- _WHAT IS EXPECTED_
How many lines in the entries below contain the word "August"? Answer with the number and nothing else.

- _INFORMATION GIVEN_
[Start of Attachment]
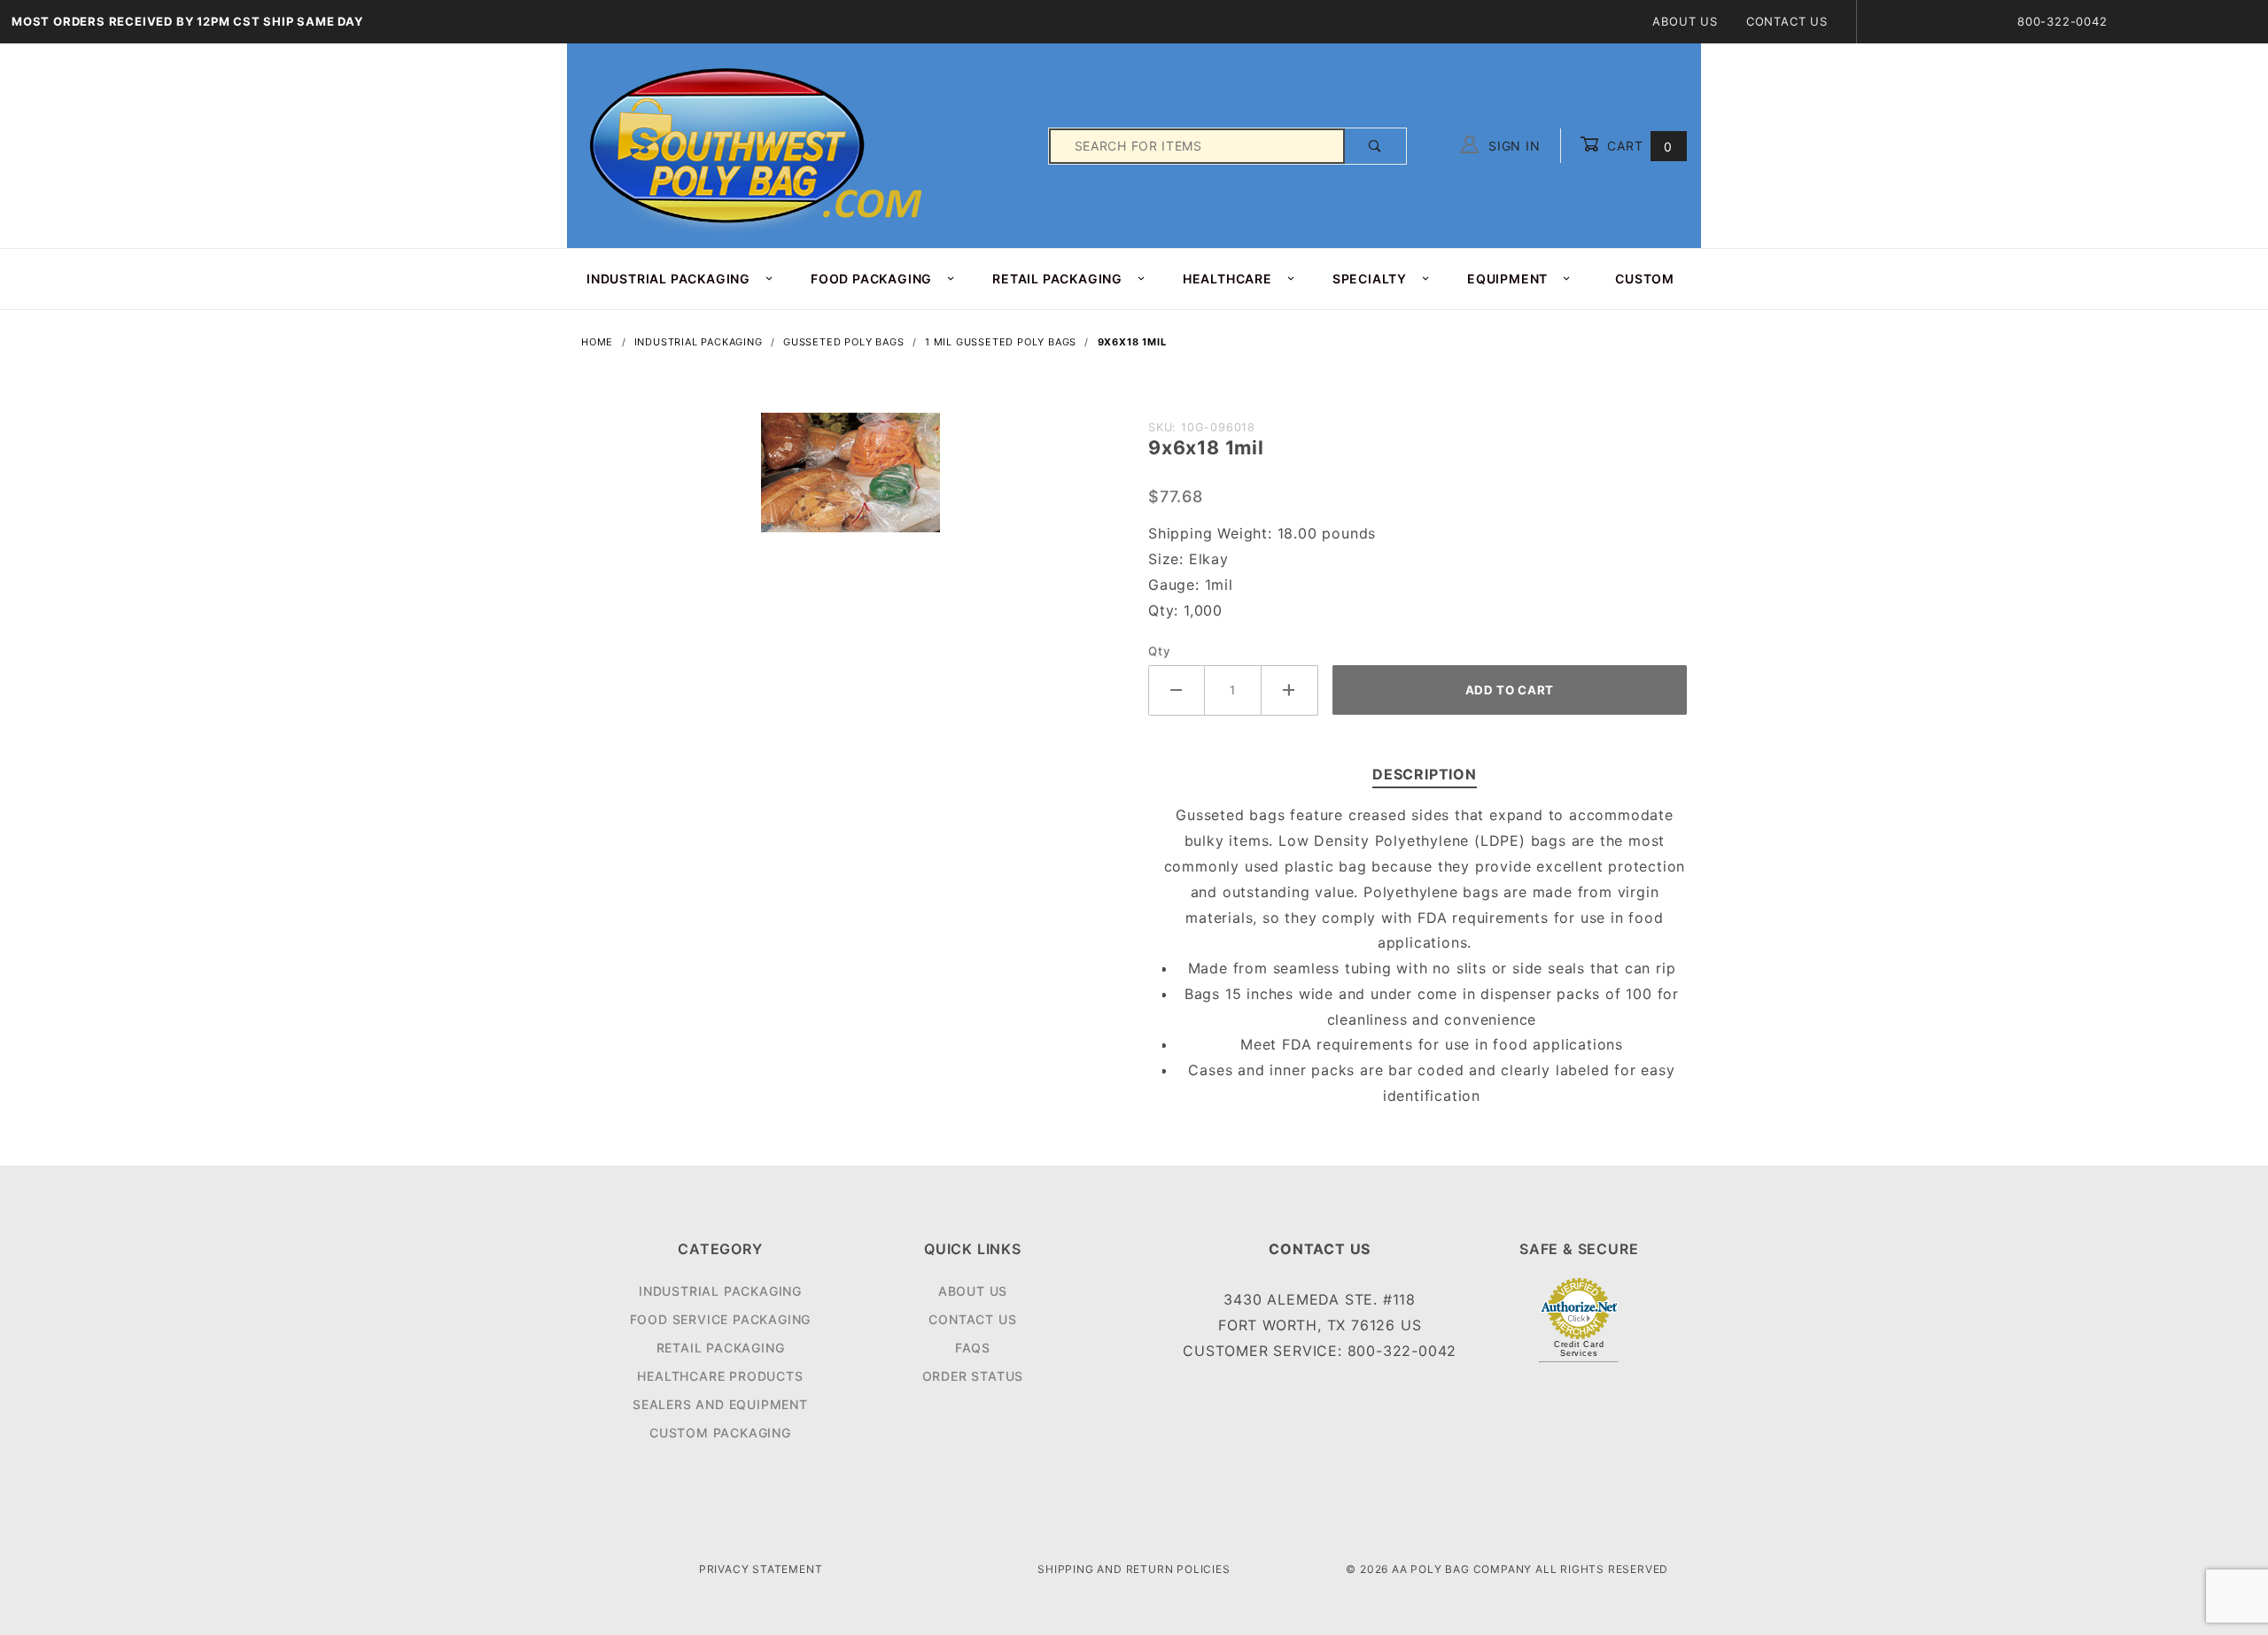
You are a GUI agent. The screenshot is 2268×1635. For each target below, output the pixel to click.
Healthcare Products (720, 1375)
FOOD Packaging (871, 278)
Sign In (1512, 145)
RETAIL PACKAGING (1057, 278)
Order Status (973, 1375)
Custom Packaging (720, 1432)
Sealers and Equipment (720, 1404)
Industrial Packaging (720, 1290)
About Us (1684, 21)
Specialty (1369, 278)
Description (1424, 774)
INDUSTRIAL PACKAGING (668, 278)
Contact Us (1787, 21)
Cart (1638, 145)
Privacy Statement (761, 1569)
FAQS (972, 1347)
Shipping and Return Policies (1133, 1569)
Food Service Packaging (721, 1319)
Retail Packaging (720, 1347)
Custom (1644, 278)
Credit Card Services (1579, 1349)
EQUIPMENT (1507, 278)
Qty (1159, 651)
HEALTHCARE (1227, 278)
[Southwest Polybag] (758, 144)
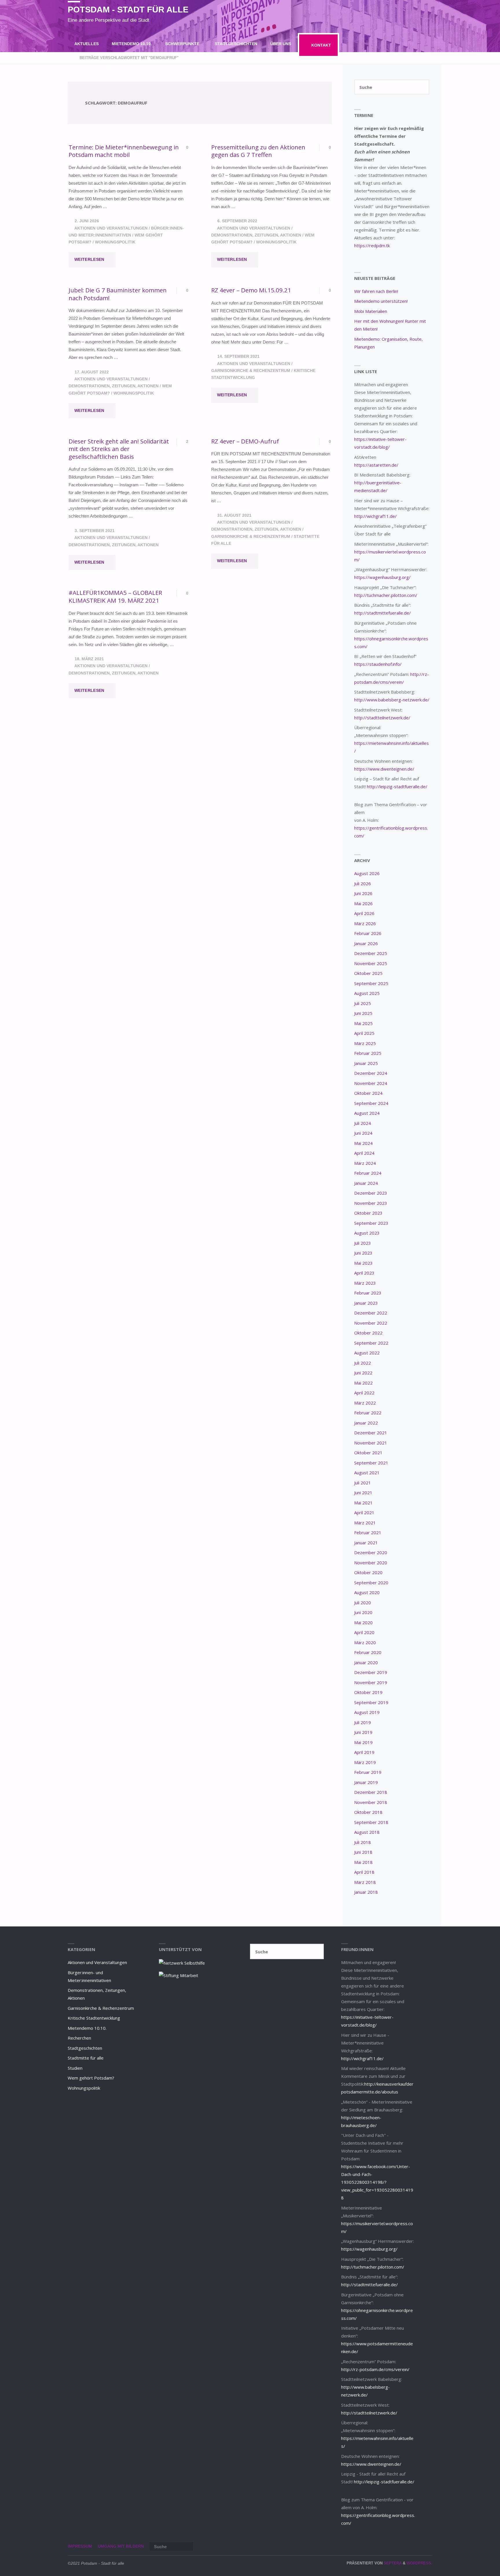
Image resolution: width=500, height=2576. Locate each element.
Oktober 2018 (368, 1812)
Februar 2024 (367, 1173)
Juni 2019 (363, 1732)
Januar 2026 (366, 943)
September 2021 (371, 1463)
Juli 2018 (362, 1842)
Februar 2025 (367, 1053)
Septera (392, 2563)
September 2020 (371, 1582)
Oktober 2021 (368, 1452)
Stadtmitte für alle (86, 2058)
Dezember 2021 (370, 1432)
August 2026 (367, 873)
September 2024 (371, 1103)
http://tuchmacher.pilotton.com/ (385, 595)
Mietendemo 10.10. (87, 2028)
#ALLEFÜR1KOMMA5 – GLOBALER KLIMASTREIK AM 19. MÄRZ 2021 (115, 596)
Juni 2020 (363, 1612)
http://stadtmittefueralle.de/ (382, 613)
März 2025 (365, 1043)
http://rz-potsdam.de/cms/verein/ (375, 2369)
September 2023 (371, 1223)
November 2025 (370, 963)
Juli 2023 (362, 1243)
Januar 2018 (366, 1892)
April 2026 (364, 913)
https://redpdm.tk (372, 245)
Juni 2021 (363, 1492)
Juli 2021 (362, 1483)
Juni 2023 (363, 1253)
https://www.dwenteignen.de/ (384, 769)
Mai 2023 (363, 1263)
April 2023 (364, 1273)
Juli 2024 (362, 1123)
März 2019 (365, 1762)
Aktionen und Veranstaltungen (111, 228)
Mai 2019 (363, 1742)
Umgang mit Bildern (121, 2546)
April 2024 (364, 1153)
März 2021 (365, 1523)
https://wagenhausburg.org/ (382, 577)
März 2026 (365, 923)
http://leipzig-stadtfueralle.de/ (397, 786)
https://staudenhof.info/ (378, 664)
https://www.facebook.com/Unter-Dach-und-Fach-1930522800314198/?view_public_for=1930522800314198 (377, 2182)
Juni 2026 (363, 893)
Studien (75, 2068)
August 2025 (367, 993)
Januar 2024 (366, 1183)
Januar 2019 (366, 1782)
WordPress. (419, 2563)
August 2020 (367, 1592)
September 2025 (371, 983)
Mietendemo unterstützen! (381, 301)
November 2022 (370, 1323)
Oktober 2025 (368, 973)
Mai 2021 (363, 1503)
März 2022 (365, 1403)
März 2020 (365, 1642)
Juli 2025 (362, 1003)
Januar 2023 (366, 1303)
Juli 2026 (362, 883)
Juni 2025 (363, 1013)
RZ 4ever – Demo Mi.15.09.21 (251, 290)
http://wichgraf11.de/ (375, 516)
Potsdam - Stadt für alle (128, 9)
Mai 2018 (363, 1862)
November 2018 (370, 1802)
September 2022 (371, 1343)
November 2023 (370, 1203)
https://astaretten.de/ (376, 465)
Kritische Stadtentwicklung (94, 2018)
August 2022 (367, 1353)
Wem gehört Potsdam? (91, 2078)
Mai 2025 (363, 1023)
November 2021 (370, 1443)
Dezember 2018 (370, 1792)
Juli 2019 (362, 1722)
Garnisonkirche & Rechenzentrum (250, 370)
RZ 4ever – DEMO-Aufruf (245, 441)
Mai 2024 (363, 1143)
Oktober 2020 (368, 1572)
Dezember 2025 (370, 953)
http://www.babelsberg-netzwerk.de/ (391, 700)
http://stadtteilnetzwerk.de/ (382, 717)
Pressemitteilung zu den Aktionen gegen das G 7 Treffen (258, 151)
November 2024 (370, 1083)
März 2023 (365, 1283)
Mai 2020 (363, 1622)
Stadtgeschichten (85, 2048)
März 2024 (365, 1163)
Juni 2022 (363, 1373)
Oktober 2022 (368, 1333)
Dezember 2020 (370, 1552)
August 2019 (367, 1712)
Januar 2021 (366, 1542)
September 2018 (371, 1822)
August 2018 (367, 1832)
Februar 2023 (367, 1293)
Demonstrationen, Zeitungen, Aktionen (256, 235)
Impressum (80, 2546)
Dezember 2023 (370, 1193)
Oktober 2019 (368, 1692)
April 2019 (364, 1752)
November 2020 (370, 1562)
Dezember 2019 (370, 1672)
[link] (212, 68)
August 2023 (367, 1233)
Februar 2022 (367, 1413)
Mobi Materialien (370, 311)
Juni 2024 (363, 1133)
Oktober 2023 (368, 1213)
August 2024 (367, 1113)
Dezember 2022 (370, 1313)
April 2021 (364, 1512)
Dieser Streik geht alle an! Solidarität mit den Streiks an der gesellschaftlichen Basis (119, 449)
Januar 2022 (366, 1423)
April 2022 (364, 1393)
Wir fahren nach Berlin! (376, 291)
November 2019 (370, 1682)
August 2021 (367, 1472)
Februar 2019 (367, 1772)
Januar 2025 (366, 1063)
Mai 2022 (363, 1383)
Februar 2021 (367, 1532)
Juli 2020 (362, 1602)
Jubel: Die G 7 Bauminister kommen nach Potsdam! (118, 294)
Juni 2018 (363, 1852)
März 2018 (365, 1882)
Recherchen (79, 2038)
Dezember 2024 (370, 1073)
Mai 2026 (363, 903)
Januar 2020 (366, 1662)
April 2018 (364, 1872)
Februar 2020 (367, 1652)
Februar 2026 (367, 933)
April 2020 (364, 1632)
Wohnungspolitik (115, 242)
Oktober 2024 (368, 1093)
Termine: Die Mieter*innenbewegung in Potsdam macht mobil (124, 151)
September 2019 (371, 1702)
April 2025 (364, 1033)
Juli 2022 (362, 1363)
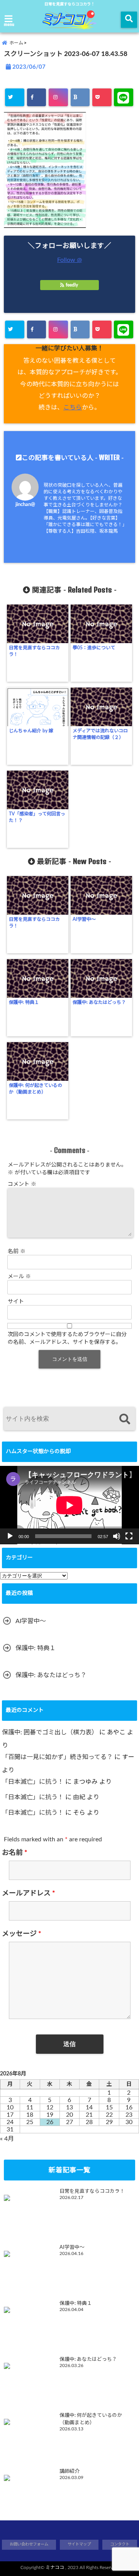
[End of Attachment]
- _SOLUTION BELOW_
9